Kutipan Teks:
►
Ilustrasi pinjol. Foto: Medcom.id
Ilustrasi pinjol. Foto: Medcom.id

Biar Gak Kelilit Pinjol, Literasi Keuangan Masyarakat Harus Ditingkatkan

Husen Miftahudin • 04 Oktober 2023 20:33
Jakarta: Tanpa pengetahuan yang memadai, kemudahan yang ditawarkan teknologi seperti pinjaman online (pinjol), justru berpotensi menciptakan masalah sosial dan ekonomi yang berkepanjangan. Peningkatan literasi keuangan masyarakat harus menjadi kepedulian bersama.
 
"Mencermati dampaknya yang memprihatinkan, sudah sepatutnya masyarakat mendapatkan informasi dan pemahaman yang menyeluruh terkait praktik pinjaman online (pinjol) yang banyak ditawarkan saat ini," kata Wakil Ketua MPR RI Lestari Moerdijat dalam sambutan tertulisnya pada diskusi daring yang digelar Forum Diskusi Denpasar 12, Rabu, 4 Oktober 2023.
 
Menurut Rerie, sapaan karibnya, dampak sosial dan ekonomi yang ditimbulkan terkait pinjol harus segera diatasi dengan menerapkan tata kelola yang baik dalam praktik peminjaman uang secara online di masyarakat. Apalagi, banyak masyarakat terjebak meminjam pada perusahaan pinjol ilegal yang tidak terdaftar pada Otoritas Jasa Keuangan (OJK).

Kasus yang melibatkan pinjol pun merebak dengan berbagai dampaknya. Kondisi itu, tambah Rerie yang juga legislator dari Dapil II Jawa Tengah, diperparah dengan rendahnya literasi keuangan masyarakat Indonesia.
◄
Bahan Sumber:
►
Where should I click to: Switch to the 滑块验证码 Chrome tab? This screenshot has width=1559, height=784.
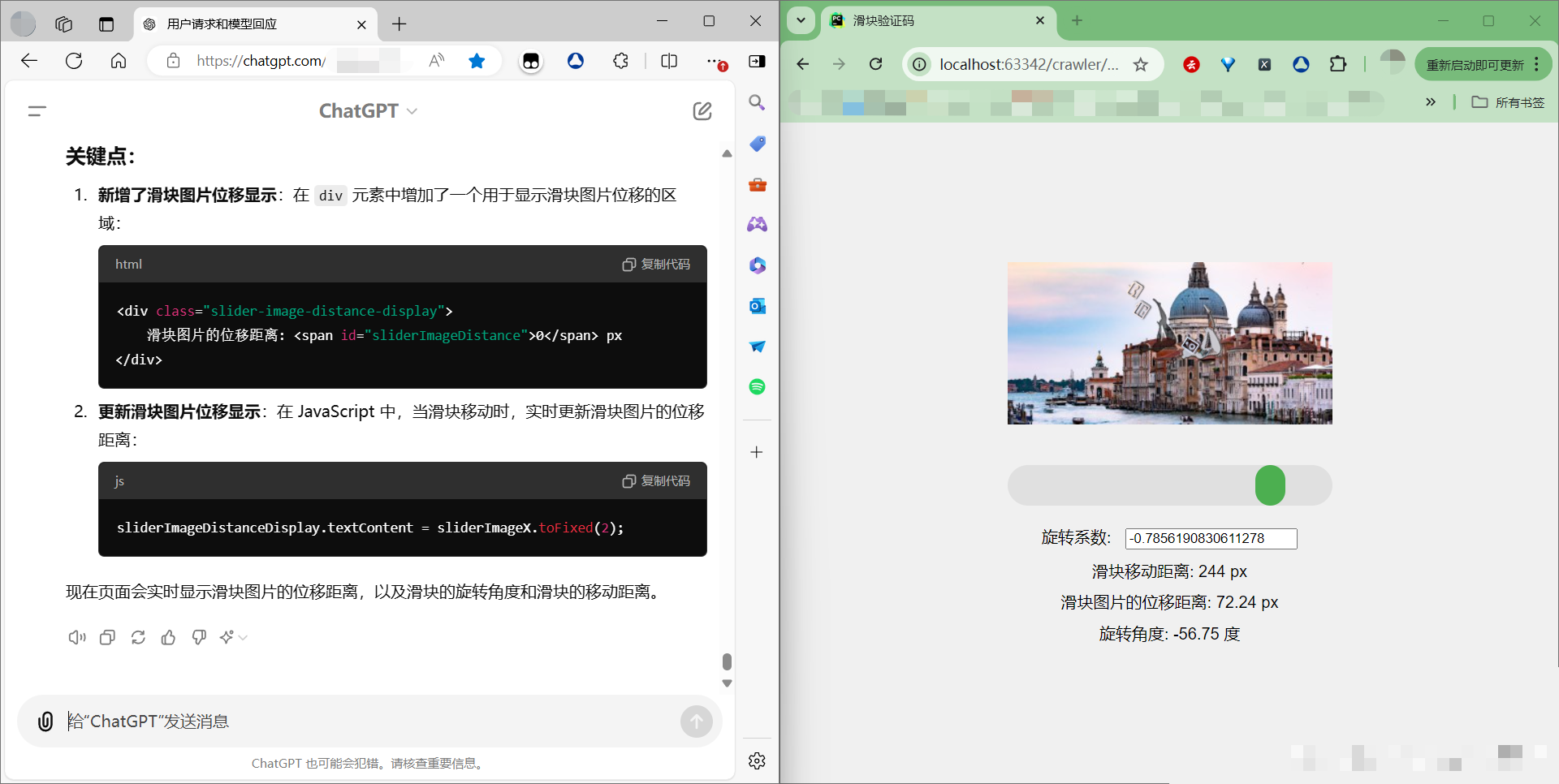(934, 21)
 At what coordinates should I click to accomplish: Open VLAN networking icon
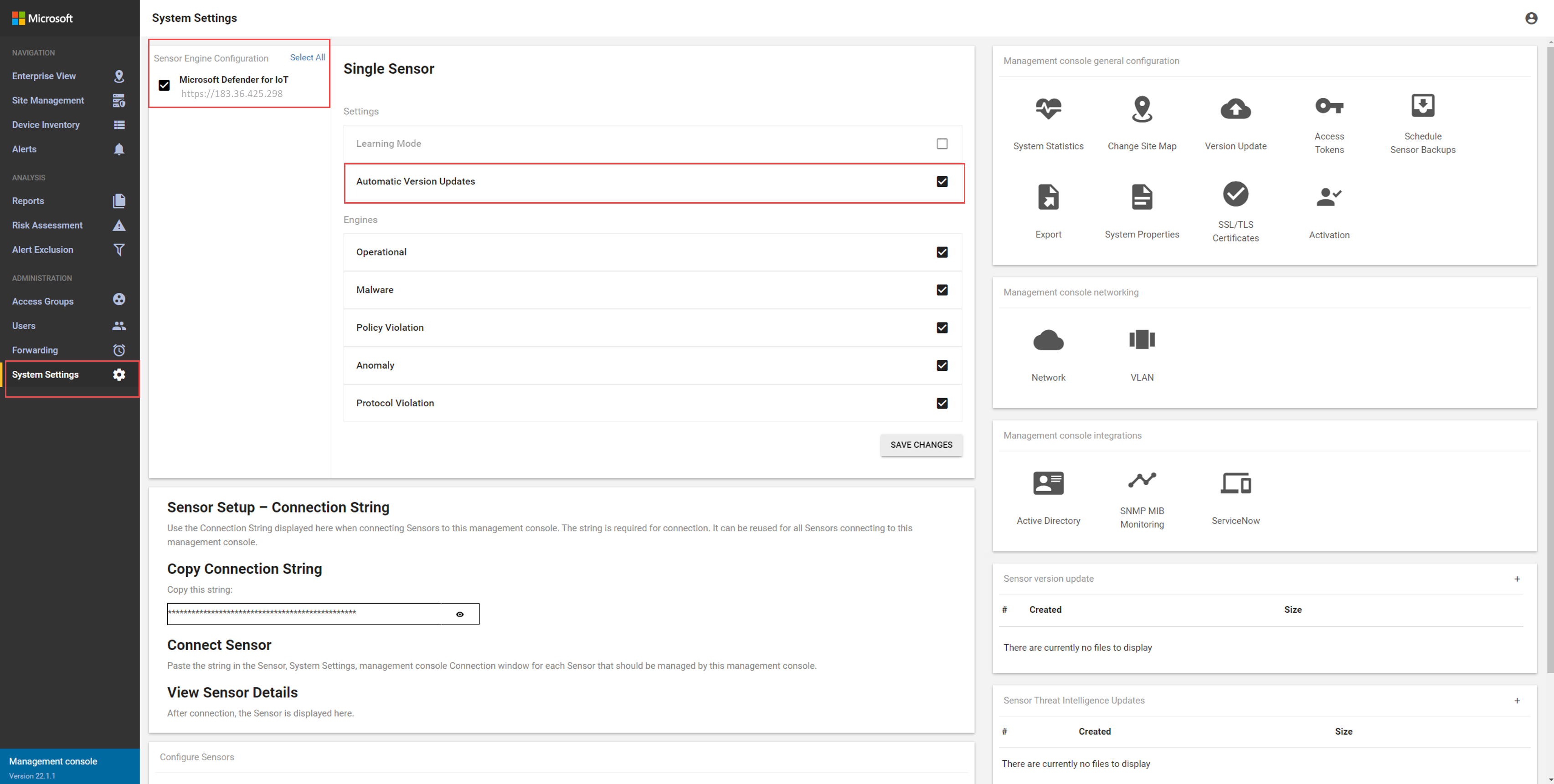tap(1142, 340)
◄
Tugas yang Dikerjakan:
Salin tanpa perubahan bagian artikel tentang pinjol dan literasi keuangan, mulai dari "Husen Miftahudin •" sampai dengan "4 Oktober 2023.".

Jawaban Tugas:
Husen Miftahudin • 04 Oktober 2023 20:33
Jakarta: Tanpa pengetahuan yang memadai, kemudahan yang ditawarkan teknologi seperti pinjaman online (pinjol), justru berpotensi menciptakan masalah sosial dan ekonomi yang berkepanjangan. Peningkatan literasi keuangan masyarakat harus menjadi kepedulian bersama.
 
"Mencermati dampaknya yang memprihatinkan, sudah sepatutnya masyarakat mendapatkan informasi dan pemahaman yang menyeluruh terkait praktik pinjaman online (pinjol) yang banyak ditawarkan saat ini," kata Wakil Ketua MPR RI Lestari Moerdijat dalam sambutan tertulisnya pada diskusi daring yang digelar Forum Diskusi Denpasar 12, Rabu, 4 Oktober 2023.